_What you will do_.
[1] In the passage on preference and equity shares, which redeemable preference shares can be redeemed and which cannot?
[2] Go on with the passage on preference and equity shares, adding the next points in the list of differences.

_Selection_.
3. Participating Preference Share: The holders of these shares, in addition to a fixed percentage of dividend, are also entitled to participate in the surplus profits of the company along with the equity shareholders. Only if there is a specific or special provision in the articles of association of the company giving the holders of these shares special rights to participate in the surplus profits. They are also entitled to participate in surplus assets of the company on its winding up.
4. Non-Participating Preference Share: The holders of non-participating preference shares will get only a fixed rate of dividend, of course, in the first instance (i.e., before any dividend is paid to equity shareholders). But they are not entitled to participate in the surplus profits of the company.
5. Convertible Preference Shares: The holders of convertible preference shares are given the rights to convert their shares into equity shares later on (i.e., after a certain period).
6. Non-Convertible Preference Share: The holders of non-convertible preference share are not given the right to convert their shares into equity shares later on.
7. Redeemable Preference Shares: Redeemable preference shares are those preference shares, which can be redeemed (i.e., returned or paid back) even during the existence of the company. These shares can be redeemed as per the terms of issue either at a definite date after the expiry of a stipulated (fixed) period or at the option of the company, i.e., whenever the company wants, after giving proper notice.
Redeemable preference shares can, be redeemed by a company. But their redemption is subject to the conditions
a) The articles of association of the company should provide for the issue and redemption of these shares.
b) Only fully paid shares can be redeemed. Partly paid shares cannot be redeemed.
c) They can be redeemed only out of the profits of the company which would be otherwise available for dividend (i.e., out of the divisible profits of the company) or out of the proceeds of fresh issue of shares made for the purpose of redemption.
d) Any premium paid on their redemption must be paid out of the profits of the company or out of the company's share premium account.
8. Irredeemable Preference Shares: Irredeemable preference shares are those preference Share, which are not (i.e. refundable) until the company is wound up.
2. EQUITY SHARES.
Equity snares are those, which are not preference shares. In other words, these are shares, which do not enjoy any preferential right either in respect of payment of dividend or in respect of the repayment of capital at the time of the winding up of the company. These shares are knows as equity shares, as they are the 'ownership shares' conferring the ownership of the company on the holders of these shares, i.e., the holders of these shares are the real owners of the company.
Differences between Preference Shares and Equity Share:
There are many differences between preferences shares and equity shares. The main differences between them are:
1. Generally, the face value of preference shares is relatively higher than that of equity shares.
2. Preference shares have priority over equity shares in the payment of dividend as will in the repayment of capital in the event of the winding up of the company.
3. The rate of dividend on preference shares remains fixed from year to year. But the rate of dividend on equity shares varies from year to year depending upon the amount of profits available for distribution.
4. The rate of dividend on preference shares, in generally, fixed by the articles of association. But the rate of dividend on equity shares is dependent on the discretion of the board of directors.

_Material provided_.

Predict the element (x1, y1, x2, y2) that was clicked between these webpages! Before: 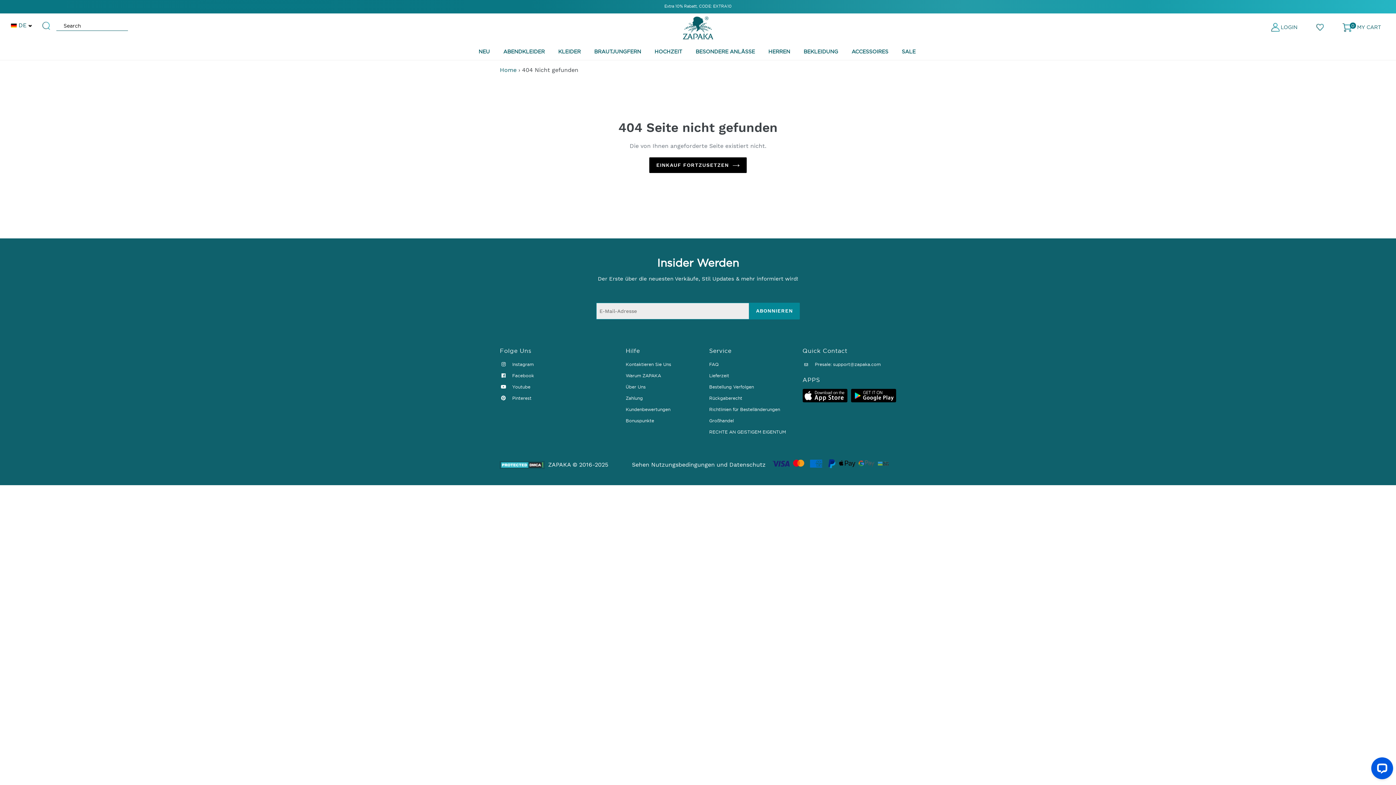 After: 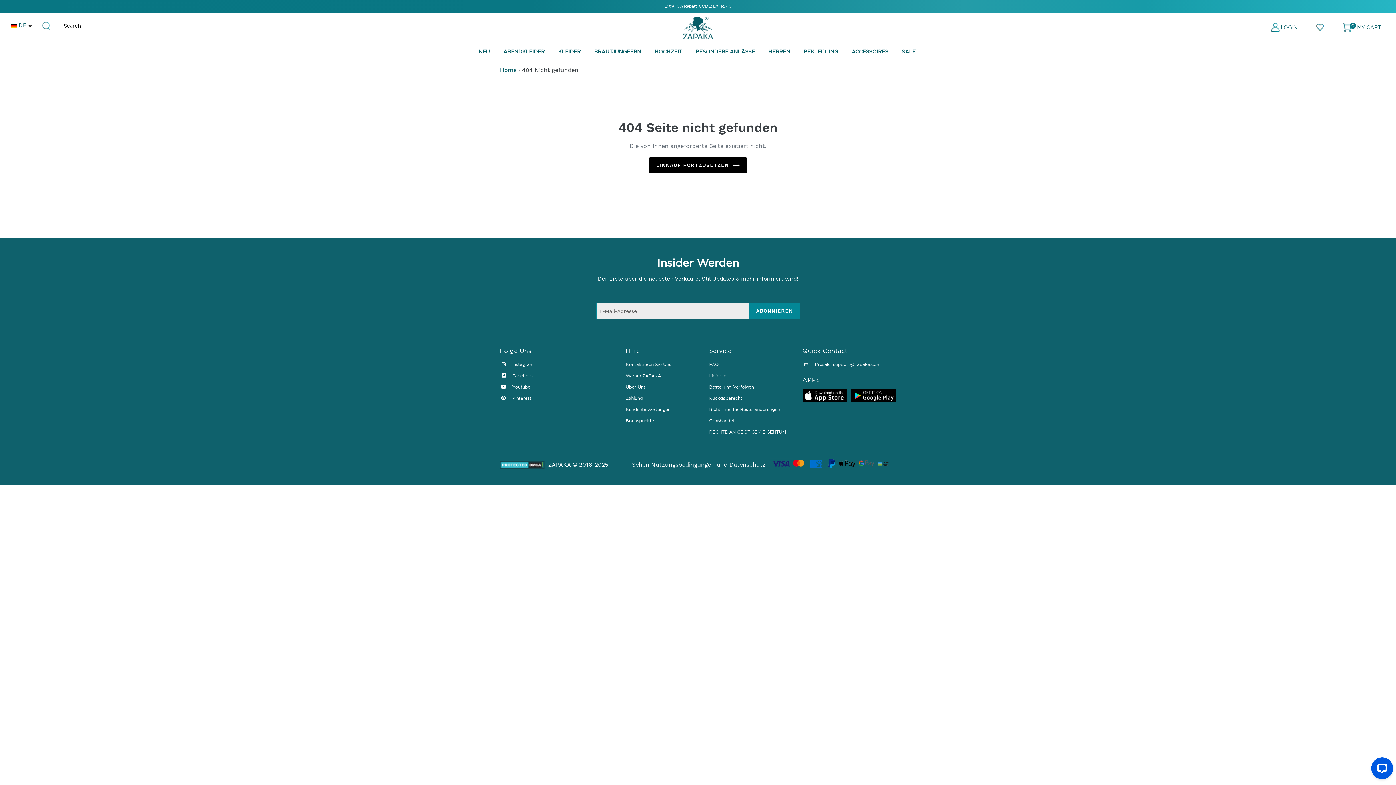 Action: bbox: (500, 384, 530, 389) label:  Youtube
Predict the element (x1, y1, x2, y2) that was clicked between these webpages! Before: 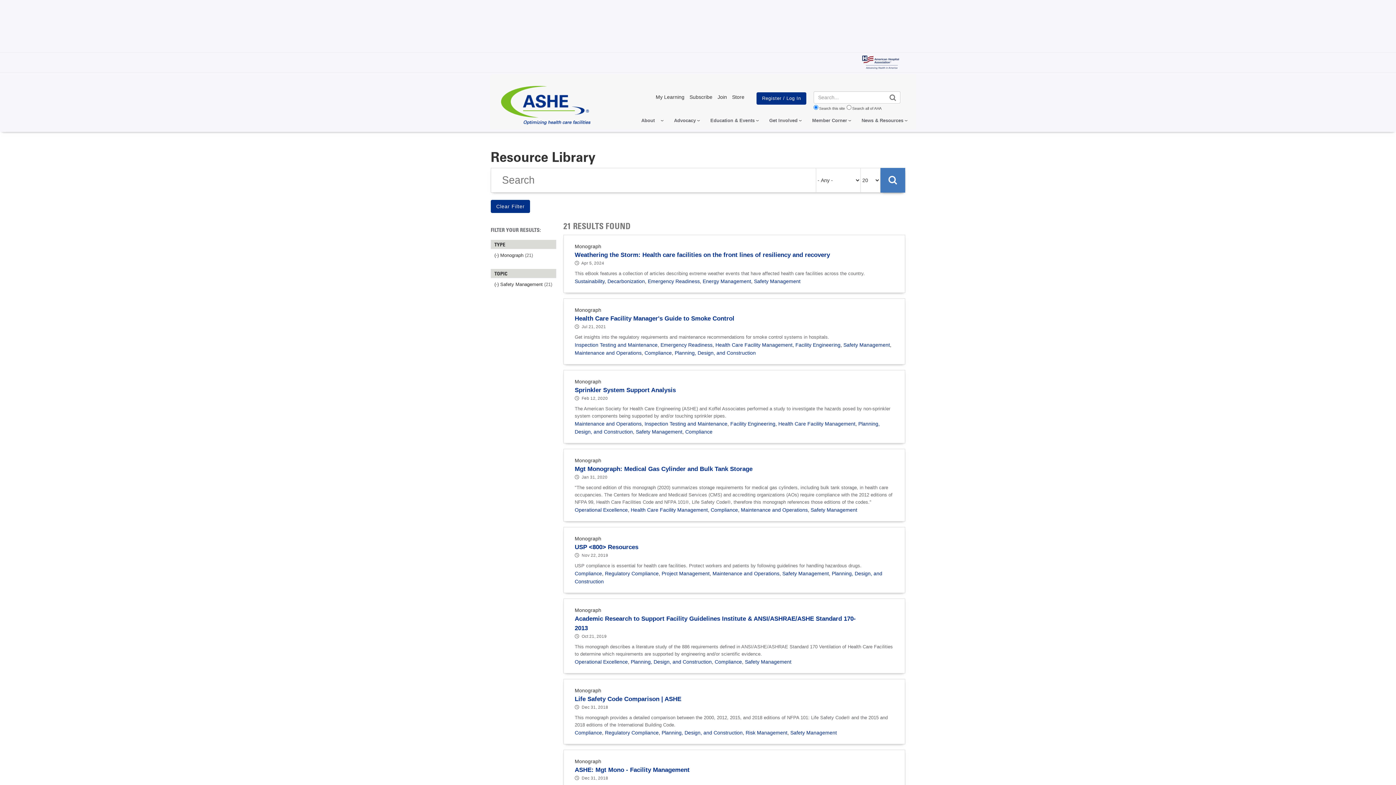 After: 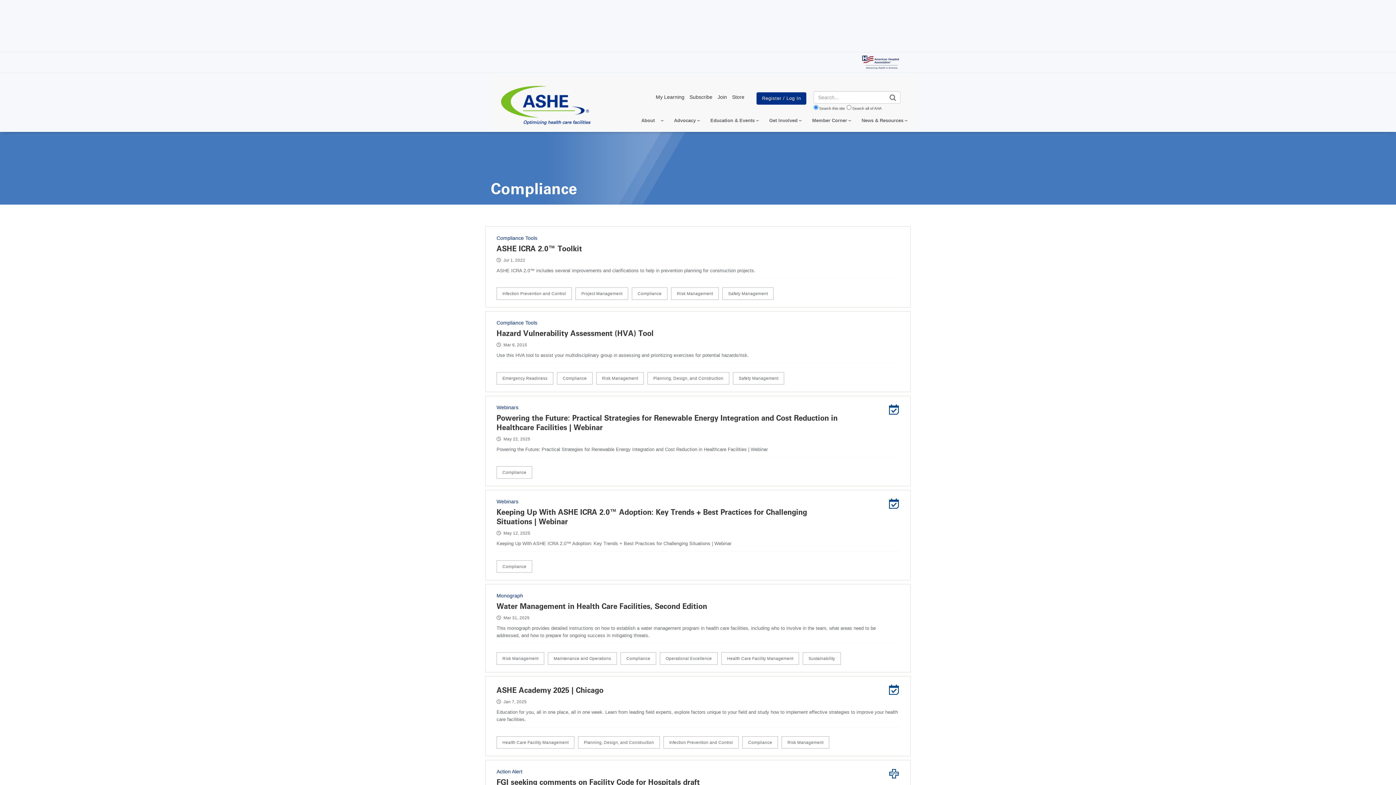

_Outputs in order_.
[1] Only fully paid shares can be redeemed; partly paid shares cannot.

[2]
5. Preference shares cannot participate in the surplus profits and in the surplus assets in the event of the winding up to the company. Even the participating preference shares can participate in the surplus profits and in surplus assets only if there is a specific provision to that effect in the surplus profits and in surplus assets always.
6. Except those preference shares which are issued as non-cumulative, all preference shares are cumulative. That means, preference shares can get the arrears of dividend. But equity shares cannot get the arrears of dividend.
7. As the rate of dividend on preference shares is fixed or stable, the market value of preference shares remains more or less stable. On the other hand, as the rate of dividend on equity shares fluctuate from year to year, the market value of equity shares fluctuates greatly from year to year.
8. Preference shares, i.e., redeemable preference shares, are redeemable during the existence of the company. But equity shares are not redeemable during the life of the company.
9. Preference shares have limited voting rights. They have voting rights only on those matters, which directly affect their interests. On the other hand, equity shares have full voting rights. They can vote on any matter, which may come up before the company.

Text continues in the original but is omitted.